The Apple Of Rock
Josh Tyrangiel’s 2003 Radiohead profile for Time is unforgettable right from the punch-drunk-lovely opening line: “Rock is used to front men like Bono (who wants to throw his arms around the world) and Mick Jagger (who wants to throw his legs around the world).” He uses words like “presentist” and talks about the casual scattering of Radiohead discs as being essential for a certain kind of household, even though that was already falling into the past.
Thom Yorke’s ironic discomfort with “lifestyle music” is left untouched. The band was at the full measure of its intractable anti-globalization thing, which is almost quaint now.

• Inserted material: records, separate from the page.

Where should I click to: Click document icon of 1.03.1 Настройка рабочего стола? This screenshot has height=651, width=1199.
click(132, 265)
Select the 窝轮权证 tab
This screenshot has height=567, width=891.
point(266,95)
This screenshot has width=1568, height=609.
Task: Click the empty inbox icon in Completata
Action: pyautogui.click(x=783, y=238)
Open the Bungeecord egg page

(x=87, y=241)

I had an account management teacher who was as hooked on Dr. Pepper as he was on Apple products. He moved in the sweat of brands, through recounts of all his Apple machines, sipping can after can of Dr. Pepper like Tom Wilkinson in Recount. Then I remember looking over during a lecture and from another boy’s MacBook screen a zip file for In Rainbows swam into focus. It was October 2007, duh.
This is the easiest of connections; I don’t even have my thinking cap on. Apple is the most valuable technology brand in the world. Their products are sold to People Of Wal-Mart but the aesthetic still shimmers diamond-hard, like faith beyond reason. When the first iPhone came out the cast of the Apple store applauded every buyer.
Radiohead is the most valuable band in the world. Their music references the phone book but sounds like nobody else. They’ve turned hard sell/soft sell into their own loud-quiet-loud solution. Their intelligence burns even at street level; the more they refuse to dumb it down the less they alienate even dumb people.
Some rough correspondence:
OK Computer = 1st PowerBook (drastically ergonomic; targeted at the professional market; received numerous meaningless awards.)
Kid A = 1st iPod (reflective of older surfaces; intolerant of the status quo; absolutely world-changing)
In Rainbows = 1st iPhone (somehow both highly secretive and focus-grouped; obsessed with integration, ego and exclusivity; moderately stunt-pilotlike.)
The King Of Limbs = ????? I’m not super-prepared to review it but so far it’s dark and dubby and sounds a little like looping a sample while juggling two records, live beatmaking in other words. Which I know nothing about but it seems damn near impossible.
If you’re a Radiohead addict there’s little cachet in it anymore. Tell a girl your favorite band is Radiohead and you’ll get the frozen stare of an Eskimo you’re selling ice to. You can’t even scatter discs anymore because you probably trundled them all down to Amoeba like everyone else.
But when you entertain you can play the new record through your MacBook speakers and everyone will feel a little cooler, even though they are no less commodified.
You don’t need obscure Dutch media theory to determine that at a certain point, no matter how big certain brands get, they will never lose their ring of specificity. Moreover, certain brands, and bands, can so glammer the market that a mere 10 percent share is nothing short of ubiquitous.
Apple is that good, Radiohead is, and not much else.